Alternately, shifting his entire approach to be a more selfish one — focusing more on how great he individually looks in these big epics moreso than how the match as a whole comes off, the end result being talking more about great David Starr performances than great David Starr matches –as a reflection of his OTT heel character as a phony populist pretending to be about the greater good but actually only ever being out for himself (genuinely terrible character, a perversion of the things people actually love him for, and borderline irresponsible by OTT in a time like this) could be one of the greatest works in history. Galaxy brain level stuff. Truly admirable. No, I have not broken self isolation in five days. why do you ask?

It wouldn’t suddenly make this match good or fix any of the many other similar eggs that Starr’s laid in the last six months, but I would at least respect something that courageous and that evil. The only way to defeat Shawn Michaels is to become Shawn Michaels.

**1/2

Special credit to the the crowd chanting “INDEPENDENT” and “BERNIE SANDERS” in support of David Starr during his farewell speech, but who still showed up here.

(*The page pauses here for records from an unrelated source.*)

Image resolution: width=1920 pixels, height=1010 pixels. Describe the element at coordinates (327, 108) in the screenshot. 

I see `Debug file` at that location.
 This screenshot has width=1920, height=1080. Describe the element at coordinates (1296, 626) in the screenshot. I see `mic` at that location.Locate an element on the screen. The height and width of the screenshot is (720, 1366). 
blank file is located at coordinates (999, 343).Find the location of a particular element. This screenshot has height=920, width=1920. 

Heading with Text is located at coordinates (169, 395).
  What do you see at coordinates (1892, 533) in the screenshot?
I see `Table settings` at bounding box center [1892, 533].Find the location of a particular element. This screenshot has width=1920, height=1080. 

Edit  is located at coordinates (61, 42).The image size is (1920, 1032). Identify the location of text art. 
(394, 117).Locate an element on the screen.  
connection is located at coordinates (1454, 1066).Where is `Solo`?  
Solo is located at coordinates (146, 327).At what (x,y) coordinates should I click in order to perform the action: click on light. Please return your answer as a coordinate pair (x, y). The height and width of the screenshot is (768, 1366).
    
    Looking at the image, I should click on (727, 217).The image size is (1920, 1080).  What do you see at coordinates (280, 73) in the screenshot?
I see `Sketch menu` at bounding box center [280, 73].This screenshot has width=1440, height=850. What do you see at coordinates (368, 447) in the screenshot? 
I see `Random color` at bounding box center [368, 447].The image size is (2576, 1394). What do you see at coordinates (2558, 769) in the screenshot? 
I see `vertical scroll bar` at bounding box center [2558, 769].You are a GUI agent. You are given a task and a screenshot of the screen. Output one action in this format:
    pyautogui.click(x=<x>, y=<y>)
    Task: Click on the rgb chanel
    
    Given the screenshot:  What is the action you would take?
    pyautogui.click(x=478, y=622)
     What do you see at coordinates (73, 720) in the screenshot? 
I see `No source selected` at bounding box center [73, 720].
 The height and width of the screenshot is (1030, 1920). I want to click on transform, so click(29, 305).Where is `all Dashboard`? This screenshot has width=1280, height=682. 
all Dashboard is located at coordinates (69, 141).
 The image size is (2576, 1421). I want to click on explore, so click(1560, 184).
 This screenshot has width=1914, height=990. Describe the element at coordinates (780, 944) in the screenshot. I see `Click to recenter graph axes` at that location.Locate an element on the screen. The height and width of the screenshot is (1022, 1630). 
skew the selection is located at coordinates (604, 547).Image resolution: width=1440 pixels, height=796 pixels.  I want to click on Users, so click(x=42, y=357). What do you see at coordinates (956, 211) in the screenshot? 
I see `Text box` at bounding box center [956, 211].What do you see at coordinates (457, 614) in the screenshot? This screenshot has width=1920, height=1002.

It’s a very weird thing. There is no ethical consumption of major European wrestling, besides OTT. You can buy a ticket here to see Starr or to see Thatcher’s farewell or greats like Kingston and Daniel Makabe, but it all feels a little hollow to be here in this venue and to chant that. It’s 2020, and you know who signs the checks. The moment this stipulation was made, you all knew. You knew whose thumb was on the scale, forcing things to that way. Implicit force isn’t explicit force, there was no mandate, but soft power is still power. WXW is what it is. Look the thing in its eye and call it what it is. You can’t have it both ways. David Starr might not be a great wrestler anymore, but at least he understands that.